Excerpt to read START

# 2019 ECST information



## BiggBill (Jun 11, 2013)

Dates are set for the 2019 ECST

May 30 thru June 2

More info will appear here as the date draws near 
Thanks and I hope to see a bunch of new faces in 2019


----------



## The Norseman (Mar 5, 2018)

Awesome! I’m hoping to make it down this go around, and I’m super pumped. Time to hit the old catchbox, and start closing in those groups.


----------



## bigdh2000 (Feb 9, 2015)

Cool.

Hope you don't mind, @BiggBill but I pinned it to the top for easy reference.


----------



## BiggBill (Jun 11, 2013)

Thanks Dan 
Can you publish on the other sites too?


----------



## bigdh2000 (Feb 9, 2015)

BiggBill said:


> Thanks Dan
> Can you publish on the other sites too?


Done.


----------



## skropi (Mar 22, 2018)

You Americans get all the fun, and I am stuck here, all alone in the whole of Greece


----------



## BiggBill (Jun 11, 2013)

Save up and get a plane ticket
We'll find a place for you sleep
You'd love it


----------



## The Norseman (Mar 5, 2018)

I’ve got to go 4,334.7 miles to get there!


----------



## The Norseman (Mar 5, 2018)

Is it at the same location as last year?


----------



## BiggBill (Jun 11, 2013)

Yes
East Huntingdon Sportsmans Club
Alverton Pa


----------



## entomophile (Feb 13, 2010)

Crap! It's on my anniversary. How do I sell that one to the wife, lol.


----------



## BiggBill (Jun 11, 2013)

Slip her a double dose of NyQuil and sneek out in the night 
Just kidding
Bring her along
We'll find you a secluded camping spot
You can't get more romantic than that
I should know I've been 29 years


----------



## BiggBill (Jun 11, 2013)

Married 29 years


----------



## MikeyLikesIt (Oct 19, 2018)

Excerpt to read END
Dataset excerpt START

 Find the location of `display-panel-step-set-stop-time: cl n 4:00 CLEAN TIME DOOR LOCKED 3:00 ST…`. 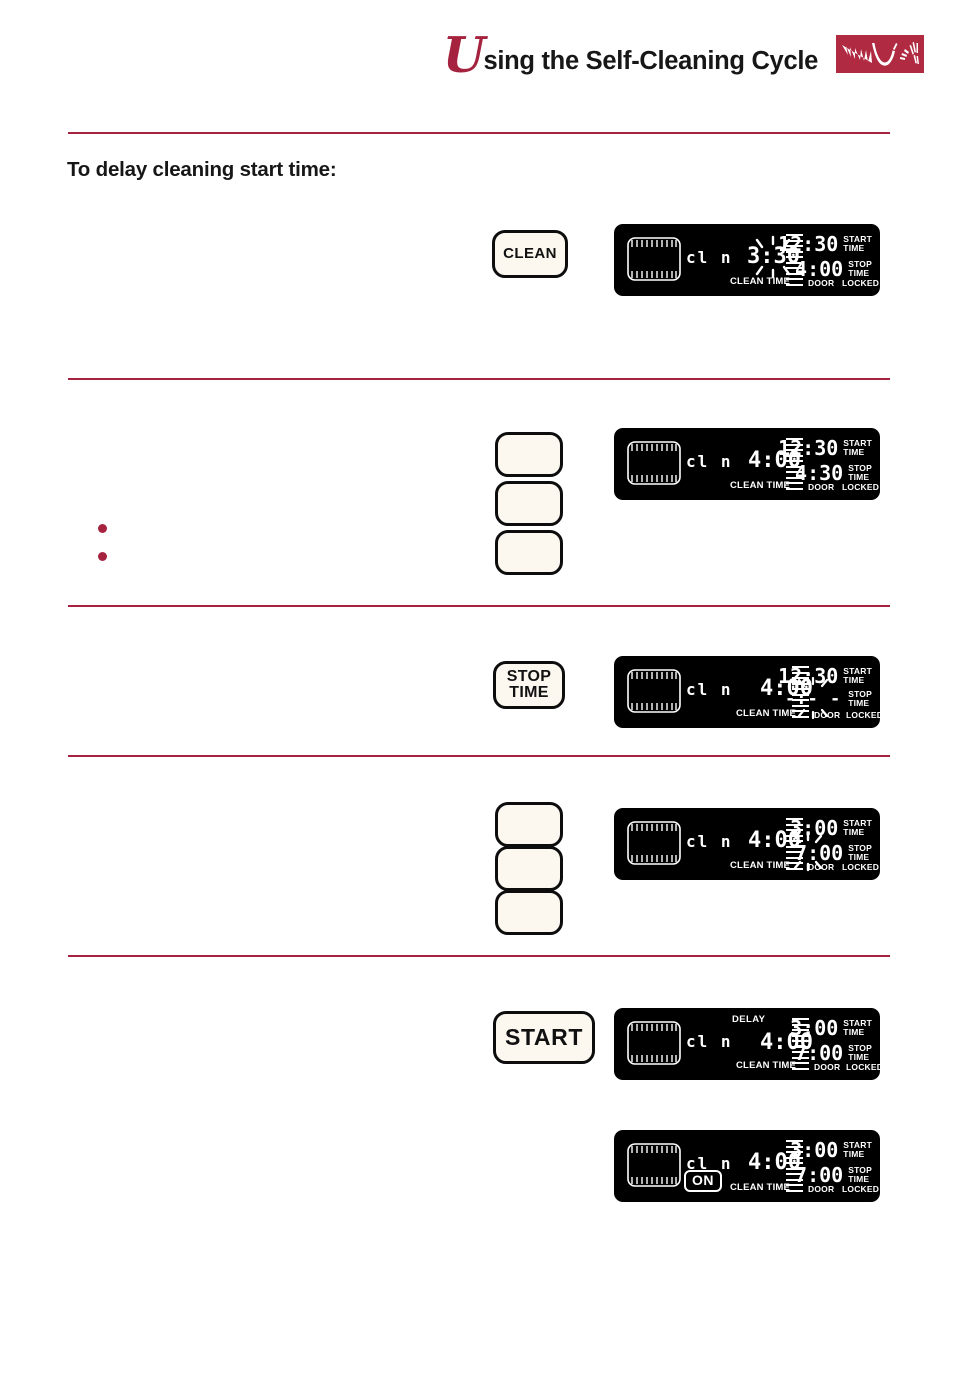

Dataset excerpt END

#### Exercise set:
1/ From the 2019 ECST thread, transcribe the passage from "Awesome! I’m hoping" to "for easy reference.".
2/ In the 2019 ECST thread, where is the event being held?

#### Responses:
1/
Awesome! I’m hoping to make it down this go around, and I’m super pumped. Time to hit the old catchbox, and start closing in those groups.


----------



## bigdh2000 (Feb 9, 2015)

Cool.

Hope you don't mind, @BiggBill but I pinned it to the top for easy reference.

2/ East Huntingdon Sportsmans Club in Alverton, Pa.